Right. One rabbit wouldn’t feed the village, but hope now walked with them. The air buzzed with anticipation – with this archer, what couldn’t they bag?
Chen Fan remained encircled, his protectors radiating "guard the VIP" energy from team-based games.
As they marched, Chen Fan checked his mental interface:
[+3 EXP]
His pulse quickened. EXP? A system reward for the kill?
The status panel confirmed it:
Experience: 3
A new plus icon glowed beside [Basic Archery Lv.4] (3% → 4%).
Three revelations struck him:
Combat boosted skill growth exponentially compared to drills
Killing beasts granted EXP
EXP fueled skill progression, not physical stats
The first two checked out. For the third...

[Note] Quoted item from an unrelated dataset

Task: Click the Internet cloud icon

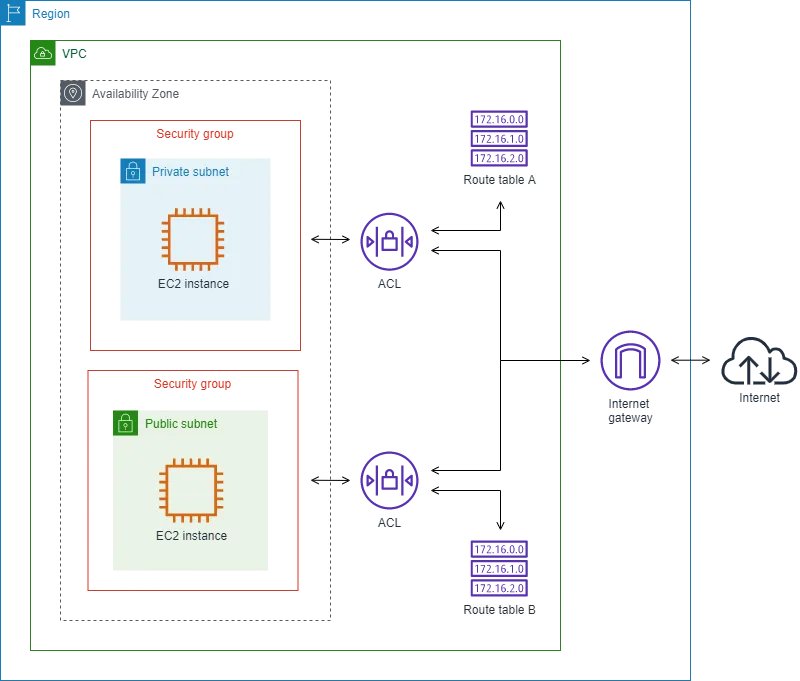Action: [x=759, y=364]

He mentally nudged the plus icon. EXP dropped to 2. Archery proficiency ticked to 4%.
Bingo.
This changed everything. While meager for high-level skills, EXP could fast-track new abilities. Human limits meant diminishing returns – but EXP bypassed grind walls.
Better yet – prairie rabbits were low-tier prey. Imagine slaughtering armored rhinos!
"Fan?"
Bald Liu’s hushed voice snapped him back. The man pointed southeast.
A glossy black rodent, washbasin-sized, peeked from its burrow – a blackrat. Harmless but elusive, these expert burrowers frustrated hunters.
"Can you nail it?" Bald Liu whispered.
Every gaze locked on Chen Fan, hungry with possibility.